Para los imperiales, la batalla de Rincón fue un duro revés, más cuando se encontraban despistados por las falsas noticias que Rivera diseminaba entre las tropas enemigas a fin de embrollar el panorama. “Porque en la guerra nunca se hace lo que se dice”, rezaba Don Frutos, dando a entender que en los conflictos armados, como en los del corazón, todo es válido.

En esos días Rivera recibió una dura noticia: su padre había muerto. El venerable patriarca de la familia falleció a causa de una larga enfermedad, cuyo desenlace era inevitable y previsible. Poco tiempo tuvo Rivera para lamentarse, porque los imperiales se movilizaron a fin de reprimir a los revoltosos, con la intención de darles un escarmiento de una vez por todas.

Lecor, el general brasilero ,envió desde Montevideo a mil hombres al mando del coronel Bento Manuel Ribeiro para sumarse a las tropas de Bento Gonçalves. Enterado Lavalleja de esta maniobra, trató de evitar el encuentro y batir las fuerzas por separado, cosa que le resultó imposible. Ante la amenaza, Lavalleja reunió a su ejército, dos mil hombres en total, y se jugó el todo por el todo a orillas del arroyo Sarandí, el 12 de octubre de 1825.
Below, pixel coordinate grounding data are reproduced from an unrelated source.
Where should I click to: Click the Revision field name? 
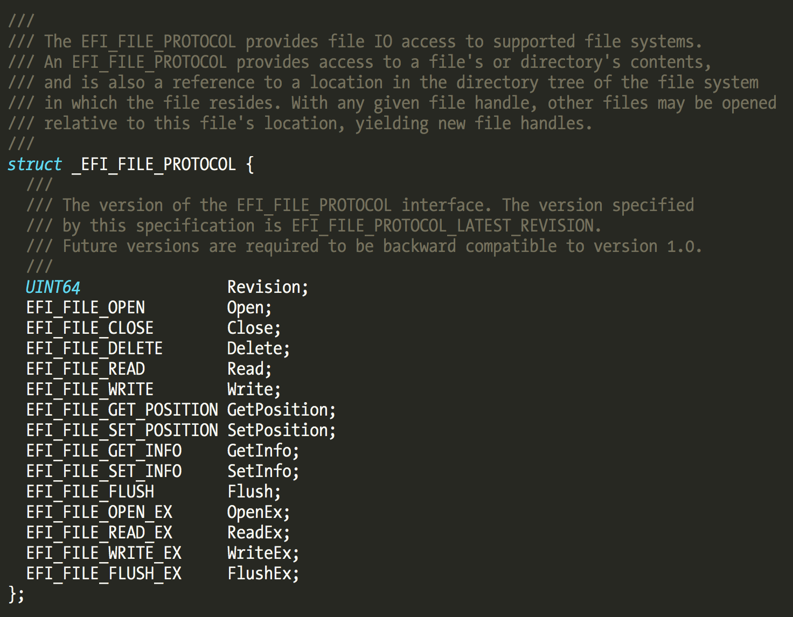[x=264, y=287]
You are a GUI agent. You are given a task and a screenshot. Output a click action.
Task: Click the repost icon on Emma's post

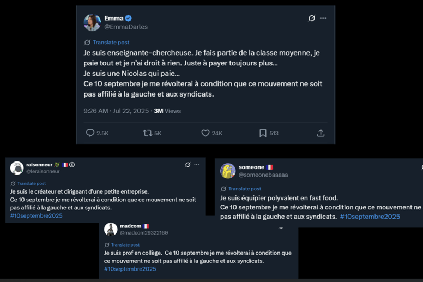(147, 133)
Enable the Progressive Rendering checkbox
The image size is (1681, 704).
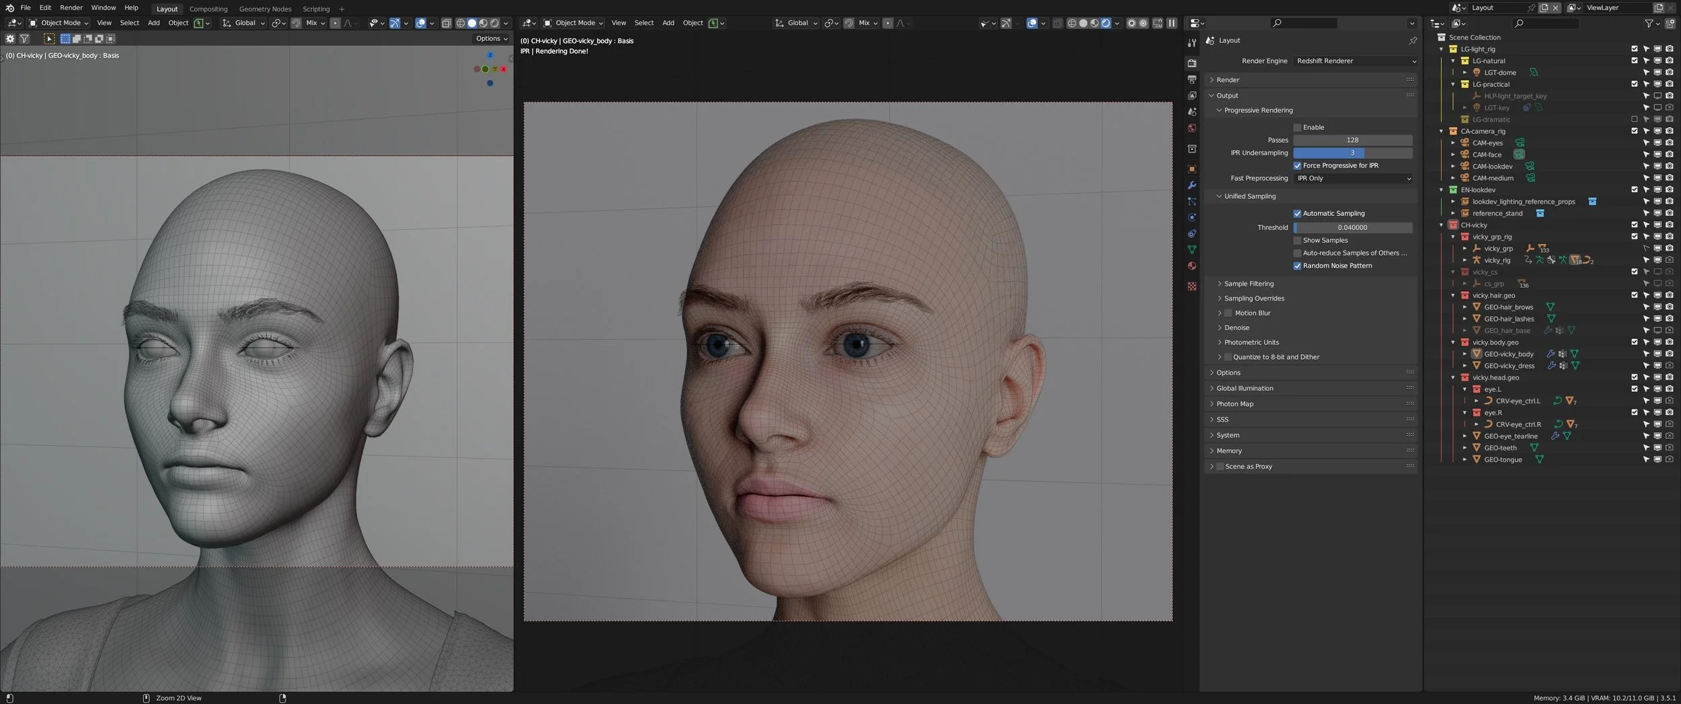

Allí se hallaban presentes todos los oficiales que lucharon por la liberación de la provincia Cisplatina. Pablo Zufriategui a la derecha, Rivera al mando del ala izquierda y el centro bajo en mando de Manuel Oribe. Leandro Olivera conducía la reserva. Los secundaban Bernabé Rivera, Gregorio Pérez, Quesada, Francisco Osorio y Anacleto Medina(“el indio”, el legendario oficial que había salvado a la Delfina, la amante de Pancho Ramírez cuando éste dio su vida al tratar de rescatarla de los hombres de Estanislao López).

Rivera confundió al enemigo cruzando el río. Los imperiales detuvieron su marcha y cambiaron de flanco, golpeando el centro al mando de Oribe con tal ímpetu que este retrocedió. El oportuno ataque de Lavalleja al frente de sus argentinos orientales, con la consigna “carabina a la espalda, sable en mano”, logró rechazar el avance portugués. Fue entonces que Rivera y Oribe cargaron consulta Bento Gonçalves y las fuerzas del centro. Lavalleja, a su vez, lanzó las tropas de su reserva, jugándose la batalla en esta maniobra.
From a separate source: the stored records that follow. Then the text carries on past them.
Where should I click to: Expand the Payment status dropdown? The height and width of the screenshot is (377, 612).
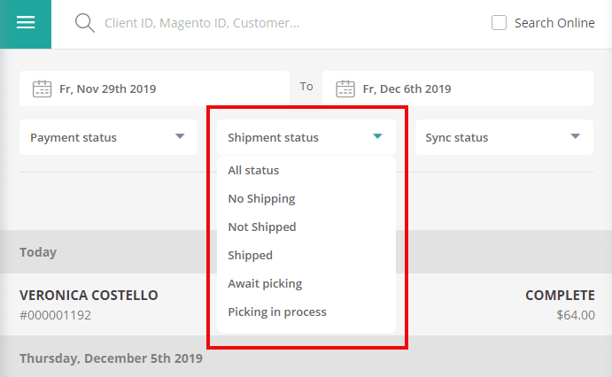pos(107,137)
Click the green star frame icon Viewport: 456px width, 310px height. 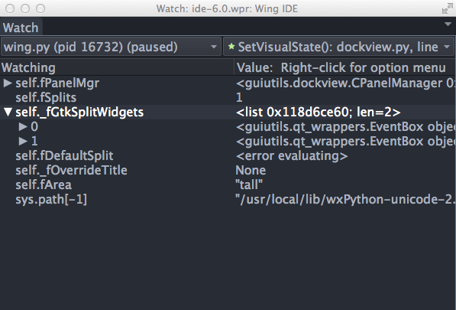(231, 47)
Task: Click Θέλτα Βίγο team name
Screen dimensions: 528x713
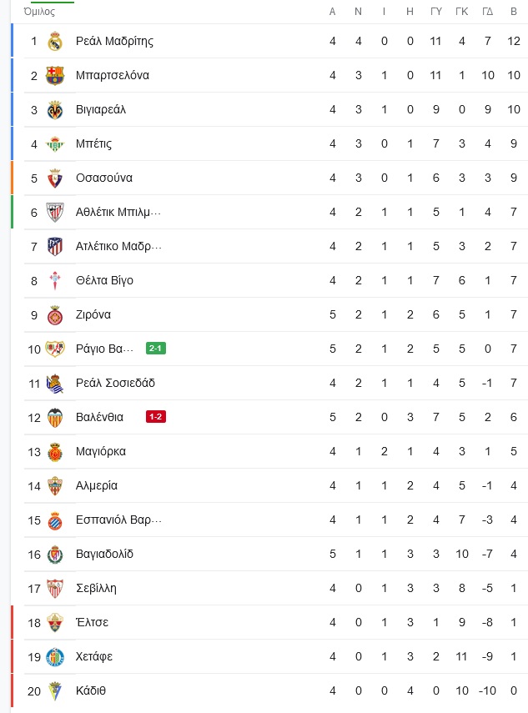Action: coord(104,280)
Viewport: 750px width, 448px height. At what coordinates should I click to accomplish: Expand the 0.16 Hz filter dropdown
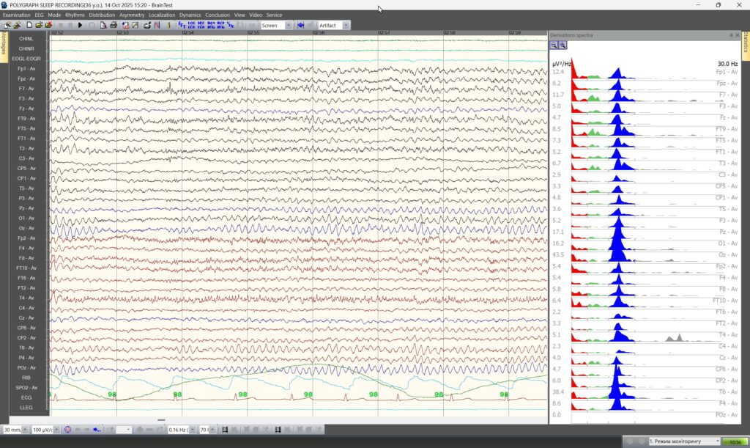click(193, 430)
Los imperiales, desconcertados, se trabaron en una desesperada lucha cuerpo a cuerpo. Lanzas y sables chocaron a cielo abierto. Los uruguayos pelearon con todo el brío de sus convicciones. La batalla se convirtió en una justa de campeones. Cada soldado se batía individualmente con el enemigo, imponiendo su fuerza y coraje. Ante la derrota inminente, los comandantes brasileros atravesaron el torrentoso río Yi en una balsa que destruyeron de inmediato para que no les dieran alcance.

La victoria fue completa….o casi, porque unos trescientos imperiales huyeron y Rivera se aprestó a darles alcance. Era menester capturar al enemigo para poner fin a la guerra. Rivera se acercó a los brasileros y separado por el río, a los gritos pidió: “Llamen un jefe que quiero hablar con él”. Del otro lado, Bento Manuel Ribeiro le contestó que no estaba dispuesto a aceptar la propuesta de rendirse y sin perder más tiempo siguió su camino. A pesar del cansancio de la caballada y el hambre de los hombres, Rivera persiguió a los imperiales que se escapaban. Era necesario aprehender a los fugitivos para completar la victoria, pero esto le resultó imposible. Los cuerpos no resistieron, la voluntad se debilitó. Los brasileros escaparon, dejando en el campo 400 muertos, 470 prisioneros además de 52 oficiales, más armas, cañones y toda la caballada. Juan Lavalleja dejó esto consignado en el parte escrito al día siguiente de esta gran victoria. Era el comienzo del fin del dominio portugués sobre la Banda Oriental, el inicio de la campaña de estos argentinos orientales que culminaría en Ituzaingó.

La noticia de la victoria inmediatamente llegó a Buenos Aires, donde el poeta Juan Cruz Varela le dedicó un apasionado poema:

¡Día de salvación y complemento!

Ya amaneciste en Sarandí, orientales

¿Qué genio os inspiró?

¿Qué genio vino a escribir los anales del hombre libre

y su feliz destino con sangre de opresores?

Los laureles de los bardos siempre coronan las testas de los vencedores. Las derrotas sólo inspiran silencio.